Any other influences?

Well, The Three Stooges, too. The Evil Dead II. That was a big one. [Sam] Raimi is a big influence and also [Martin] Scorsese obviously. Yeah, Counter Strike, too.

Right after a big laugh, you can feel the gravity of a death. Is that a tricky tonal balance?

It's just taste. You just do it and see if it works. Those things are funny. The slapstick stuff brings out the meanness in the audience but they kind of know it's all right to laugh at that. Then when he gets shot in the face you go, "Is that funny?" It kind of is funny. He's been asking for it for the whole movie. What's funny about that for me is the film's going, "Yeah we went there. You didn't think we were gonna do it and now we've done it, and you just go, 'Wow this film. Damn.'"

While writing or in post, was there a scene you pulled back on, one that went too far?

No. I don't think so. I think there was some more kind of grim, wound stitching and general grubbing about that Amy took out in one of the drafts and just went,"Don't do this. It will just be too much to watch." Even the one of Brie [Larson] stitching her stitching her leg up. Amy was like, "Do we have to have this?" It works. It's the keeping the audience on edge with those kinds of physical things that they understand what the pain is from is really important. A syringe in the hand and all those kinds of things, you know what it is. You relate to it.

Free FireHow was the casting process?

This way some of them were written specifically for the actors, so Cillian Murphy and Michael Smiley, that was just that. For Armie, Amy and I, we were just big fan of The Lone Ranger. So we contacted his American agent, and we got through to them really quick. It was just like straight offered. Do you want to do it? And he did it. I think Sharlto had come in quite late because Luke Evans couldn't do it cause he was doing Beauty & the Beast. So that clashed. So he went out. Sharlto Copley's name came up on a list. I was like, "Gee, Sharlto, he's brilliant.
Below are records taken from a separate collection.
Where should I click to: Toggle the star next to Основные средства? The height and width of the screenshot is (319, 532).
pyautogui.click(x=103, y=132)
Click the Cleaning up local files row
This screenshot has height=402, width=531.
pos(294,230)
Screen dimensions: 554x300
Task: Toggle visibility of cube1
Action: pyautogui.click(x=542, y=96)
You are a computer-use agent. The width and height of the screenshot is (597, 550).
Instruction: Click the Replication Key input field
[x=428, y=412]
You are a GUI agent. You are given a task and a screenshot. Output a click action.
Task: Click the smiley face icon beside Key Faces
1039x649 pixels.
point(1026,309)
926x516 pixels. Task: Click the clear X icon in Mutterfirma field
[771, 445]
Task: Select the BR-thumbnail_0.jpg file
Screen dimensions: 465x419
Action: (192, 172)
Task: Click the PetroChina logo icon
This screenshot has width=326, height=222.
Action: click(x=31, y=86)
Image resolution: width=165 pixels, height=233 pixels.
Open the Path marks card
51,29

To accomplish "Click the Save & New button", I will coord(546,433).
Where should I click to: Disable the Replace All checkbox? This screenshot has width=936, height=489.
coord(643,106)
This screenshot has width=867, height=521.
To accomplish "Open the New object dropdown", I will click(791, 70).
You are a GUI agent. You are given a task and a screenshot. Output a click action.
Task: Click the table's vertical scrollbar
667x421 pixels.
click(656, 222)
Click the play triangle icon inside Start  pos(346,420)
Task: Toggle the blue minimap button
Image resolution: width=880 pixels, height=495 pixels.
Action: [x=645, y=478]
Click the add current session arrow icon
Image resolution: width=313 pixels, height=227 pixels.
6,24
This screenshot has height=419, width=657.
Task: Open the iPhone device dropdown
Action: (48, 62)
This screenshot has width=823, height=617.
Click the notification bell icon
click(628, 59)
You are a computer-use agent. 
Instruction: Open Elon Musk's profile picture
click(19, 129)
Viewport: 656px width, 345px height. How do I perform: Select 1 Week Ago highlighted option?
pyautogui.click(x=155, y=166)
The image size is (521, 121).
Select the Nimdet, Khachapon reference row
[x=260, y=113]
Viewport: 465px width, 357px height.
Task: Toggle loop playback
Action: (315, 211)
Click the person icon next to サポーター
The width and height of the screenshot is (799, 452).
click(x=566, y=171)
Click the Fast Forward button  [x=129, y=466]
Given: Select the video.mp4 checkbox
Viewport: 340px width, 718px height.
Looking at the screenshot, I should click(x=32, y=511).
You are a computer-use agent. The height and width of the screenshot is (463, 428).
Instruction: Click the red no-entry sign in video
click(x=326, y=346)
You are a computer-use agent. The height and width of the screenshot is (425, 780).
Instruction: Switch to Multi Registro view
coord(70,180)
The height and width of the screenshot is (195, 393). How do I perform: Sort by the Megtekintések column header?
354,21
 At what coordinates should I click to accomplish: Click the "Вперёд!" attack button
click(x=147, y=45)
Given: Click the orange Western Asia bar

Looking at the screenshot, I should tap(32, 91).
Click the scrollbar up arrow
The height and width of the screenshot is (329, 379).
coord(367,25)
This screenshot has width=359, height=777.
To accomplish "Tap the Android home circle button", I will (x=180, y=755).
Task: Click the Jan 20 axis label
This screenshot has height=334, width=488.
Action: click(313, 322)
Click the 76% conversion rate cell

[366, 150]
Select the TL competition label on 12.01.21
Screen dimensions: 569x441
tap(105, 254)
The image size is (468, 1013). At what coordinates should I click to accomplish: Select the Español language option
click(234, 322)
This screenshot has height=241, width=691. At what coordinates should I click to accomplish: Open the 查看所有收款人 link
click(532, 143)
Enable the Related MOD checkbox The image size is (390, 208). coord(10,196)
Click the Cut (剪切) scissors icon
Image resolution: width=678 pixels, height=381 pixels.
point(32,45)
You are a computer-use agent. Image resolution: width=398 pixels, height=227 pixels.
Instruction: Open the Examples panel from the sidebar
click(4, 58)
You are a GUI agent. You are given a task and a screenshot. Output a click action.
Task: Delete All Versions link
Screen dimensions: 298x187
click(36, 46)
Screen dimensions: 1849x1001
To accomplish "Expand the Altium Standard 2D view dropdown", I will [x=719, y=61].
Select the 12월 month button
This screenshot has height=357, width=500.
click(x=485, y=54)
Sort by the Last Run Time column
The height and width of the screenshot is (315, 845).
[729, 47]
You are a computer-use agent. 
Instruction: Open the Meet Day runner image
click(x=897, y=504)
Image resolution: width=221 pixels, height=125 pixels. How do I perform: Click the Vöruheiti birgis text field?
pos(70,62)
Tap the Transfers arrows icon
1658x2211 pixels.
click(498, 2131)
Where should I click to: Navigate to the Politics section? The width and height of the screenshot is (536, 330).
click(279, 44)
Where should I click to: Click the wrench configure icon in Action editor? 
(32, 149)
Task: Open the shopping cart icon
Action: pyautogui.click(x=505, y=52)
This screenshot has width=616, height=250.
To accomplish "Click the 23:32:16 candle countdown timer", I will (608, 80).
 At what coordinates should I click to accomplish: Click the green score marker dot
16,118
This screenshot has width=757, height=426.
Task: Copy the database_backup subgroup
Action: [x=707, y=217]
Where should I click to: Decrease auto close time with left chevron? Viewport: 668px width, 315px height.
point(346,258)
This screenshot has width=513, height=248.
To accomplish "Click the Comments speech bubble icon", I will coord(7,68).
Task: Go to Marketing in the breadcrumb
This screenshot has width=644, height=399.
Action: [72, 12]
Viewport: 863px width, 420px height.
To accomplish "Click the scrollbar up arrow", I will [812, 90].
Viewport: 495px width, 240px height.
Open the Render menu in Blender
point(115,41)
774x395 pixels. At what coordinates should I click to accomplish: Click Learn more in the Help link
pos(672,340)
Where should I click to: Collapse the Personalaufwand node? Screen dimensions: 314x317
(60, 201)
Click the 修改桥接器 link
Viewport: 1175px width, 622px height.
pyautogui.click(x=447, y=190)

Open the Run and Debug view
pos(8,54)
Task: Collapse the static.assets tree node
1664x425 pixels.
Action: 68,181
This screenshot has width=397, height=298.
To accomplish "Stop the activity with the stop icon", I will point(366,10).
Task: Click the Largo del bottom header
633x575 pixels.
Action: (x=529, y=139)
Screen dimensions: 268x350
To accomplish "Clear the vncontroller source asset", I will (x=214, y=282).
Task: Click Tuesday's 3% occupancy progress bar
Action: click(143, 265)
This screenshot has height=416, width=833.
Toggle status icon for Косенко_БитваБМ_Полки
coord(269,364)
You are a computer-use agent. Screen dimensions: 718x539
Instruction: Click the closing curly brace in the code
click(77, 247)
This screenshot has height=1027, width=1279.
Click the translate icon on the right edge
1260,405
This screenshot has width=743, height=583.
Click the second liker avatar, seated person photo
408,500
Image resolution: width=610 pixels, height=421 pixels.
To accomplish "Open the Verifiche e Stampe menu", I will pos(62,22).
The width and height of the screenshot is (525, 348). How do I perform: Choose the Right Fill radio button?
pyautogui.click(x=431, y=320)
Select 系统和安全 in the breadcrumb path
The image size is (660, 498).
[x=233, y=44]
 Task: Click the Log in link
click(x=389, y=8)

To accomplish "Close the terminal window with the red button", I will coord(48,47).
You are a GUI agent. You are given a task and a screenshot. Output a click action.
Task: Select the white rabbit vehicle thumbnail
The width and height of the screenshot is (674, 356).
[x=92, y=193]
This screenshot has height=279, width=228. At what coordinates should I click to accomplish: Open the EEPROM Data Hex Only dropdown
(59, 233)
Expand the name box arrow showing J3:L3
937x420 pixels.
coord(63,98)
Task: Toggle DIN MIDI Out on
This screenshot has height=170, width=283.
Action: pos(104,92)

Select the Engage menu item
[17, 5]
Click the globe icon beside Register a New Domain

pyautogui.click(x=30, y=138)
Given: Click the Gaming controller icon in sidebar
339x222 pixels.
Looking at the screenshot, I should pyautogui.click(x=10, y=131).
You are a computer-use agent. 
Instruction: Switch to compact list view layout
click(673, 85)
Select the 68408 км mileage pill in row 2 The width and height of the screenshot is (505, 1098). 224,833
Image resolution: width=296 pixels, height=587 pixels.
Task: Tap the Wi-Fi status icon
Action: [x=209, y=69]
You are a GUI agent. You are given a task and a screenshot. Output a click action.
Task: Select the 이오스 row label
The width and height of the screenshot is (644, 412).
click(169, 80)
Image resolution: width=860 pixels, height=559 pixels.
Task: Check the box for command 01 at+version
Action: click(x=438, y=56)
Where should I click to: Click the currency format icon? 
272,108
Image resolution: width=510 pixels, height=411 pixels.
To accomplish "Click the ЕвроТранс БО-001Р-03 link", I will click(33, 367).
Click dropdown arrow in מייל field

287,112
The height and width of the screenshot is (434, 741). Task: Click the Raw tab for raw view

God, I'd love to work with him." So we went straight to him.

How did you and Amy decide on twelve characters in total? Were there ever more or less?

No, 'cause they balance out. So each character crosses each other. They match across each time if you look at them, they're mirrored. The two sides.

Most of them you root to make it out of there.

Yeah, yeah. For sure. I think you like them a lot. That's what's so tragic about it. It's like they're just trapped in a cycle and they're never gonna escape from it.

Those relatable human moments really do work, like, "Oh, my allergies are acting up." 

Yeah well, I think it's just adding human moments into genre are really important because you have to be reminded that the characters have a life outside of the thing that they're doing.

The one I really love always is the first Austin Powers movie where Austin Powers kills one of the guys, one of the guards. Then they have they go and tell the family that the guy has died. It's just, that's so true. What happens to all these people in these movies? As for entertainment, they're just wiped out the whole time.

The one I also think about is in Skyfall. When that helicopter turns up in Skyfall, and they have that fight. But where did that helicopter come from? It's come from Glasgow airport. That's the nearest airport that they could hire a helicopter. So this guy has just been hired to fly this helicopter around there. James Bond burns him to death. And it's like, who tells his wife about this? This guy had nothing to do. And now he's dead. No one will talk about that.

So those are the questions that you want to explore?

Yeah totally, you know? So I certainly think that is part of the entertainment. That you don't ask these questions. And I love that Kevin Smith thing about who works on the Death Star in Return of the Jedi. The Death Star is full of construction workers cause they're building it. They would just get blown to pieces. Thousands and thousands of people dying. That's quite interesting and all that.

***

Free Fire is now in theaters.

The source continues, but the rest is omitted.